Assessing the real-world economic value of weather forecasts under compounding extremes: a decision-specific framework
This study proposes a flexible framework to assess the economic value of weather forecasts, with penalty functions that explicitly account for compounding losses as well as declining user trust in cases of repeated false alarms. In addition, the framework allows for varying cost—loss ratios to represent heterogeneous prevention costs and vulnerability structures. The framework is applied to cities exposed to weather-related natural hazards, comparing the relative economic value of leading physics-based and data-driven forecasting systems from the European Centre for Medium-Range Weather Forecasts.

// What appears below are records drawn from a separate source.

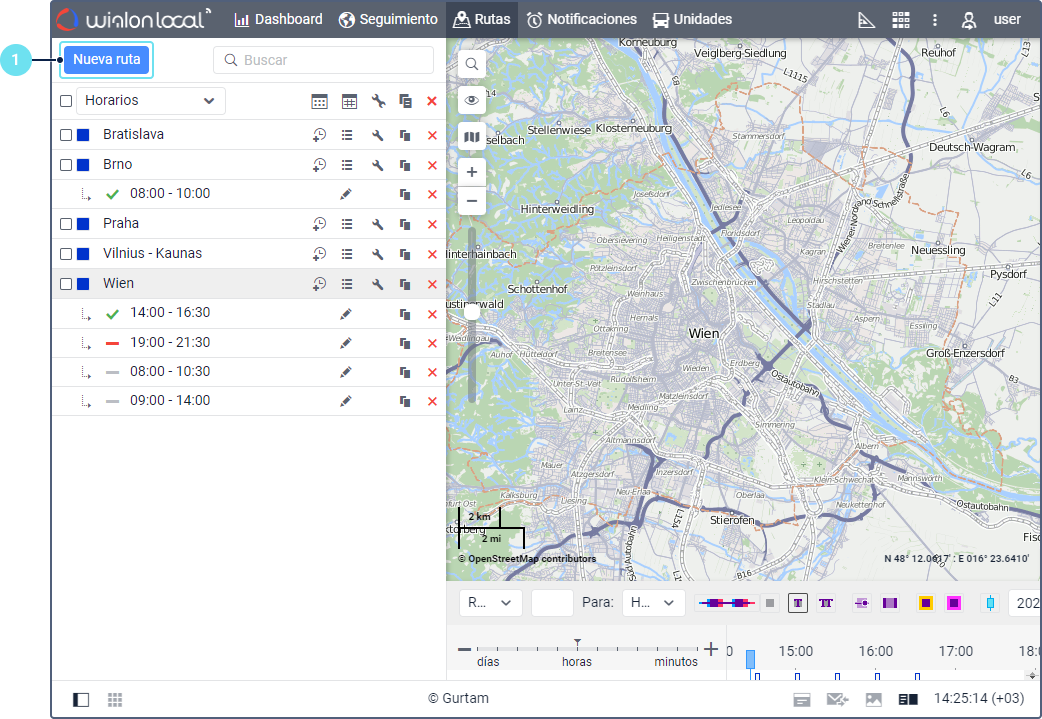Open the map layers selector

pyautogui.click(x=472, y=137)
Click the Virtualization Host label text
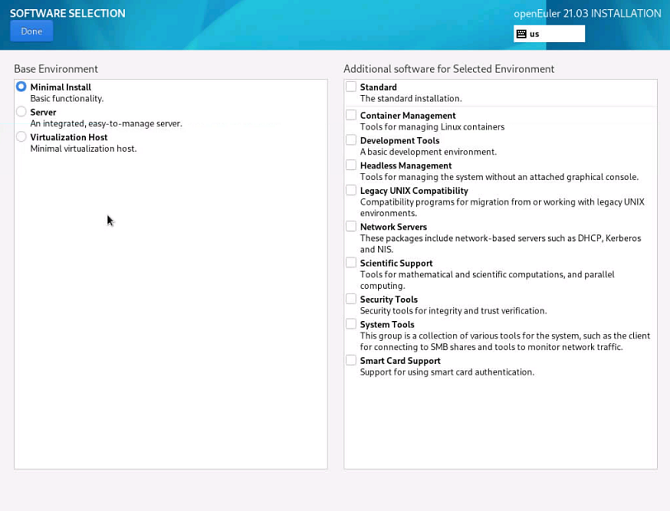The height and width of the screenshot is (511, 670). 69,137
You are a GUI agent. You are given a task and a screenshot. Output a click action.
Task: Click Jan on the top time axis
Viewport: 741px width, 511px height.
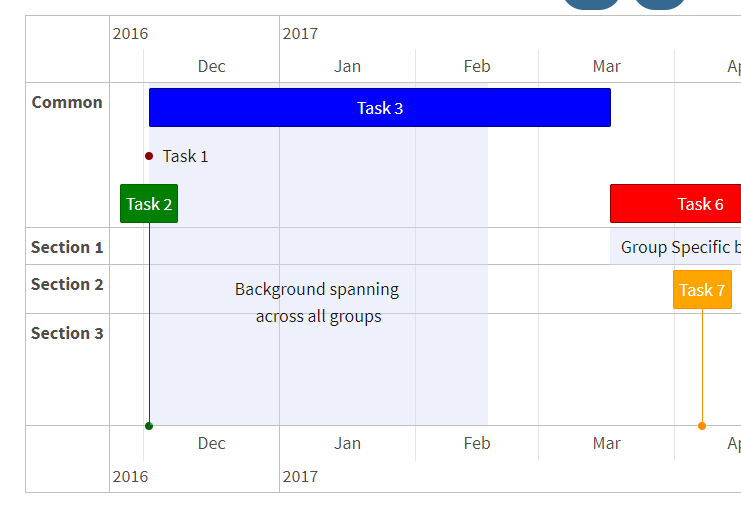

The value of forecasts is highly sensitive to assumptions about compounding losses, penalty structures, and prevention costs, which often substantially alter conclusions drawn from meteorological skill alone. For instance, in some cities in Southern Europe, the higher sensitivity of the physics-based Integrated Forecast System high-resolution model (IFS HRES) makes it better suited when protection costs are small relative to potential losses, while the higher specificity of the data-driven Artificial Intelligence Forecasting System (AIFS) makes it better when protection costs are higher. These findings underscore the importance of evaluating economic value under realistic risk scenarios to ensure that improvements in predictive accuracy translate into meaningful societal and economic benefits.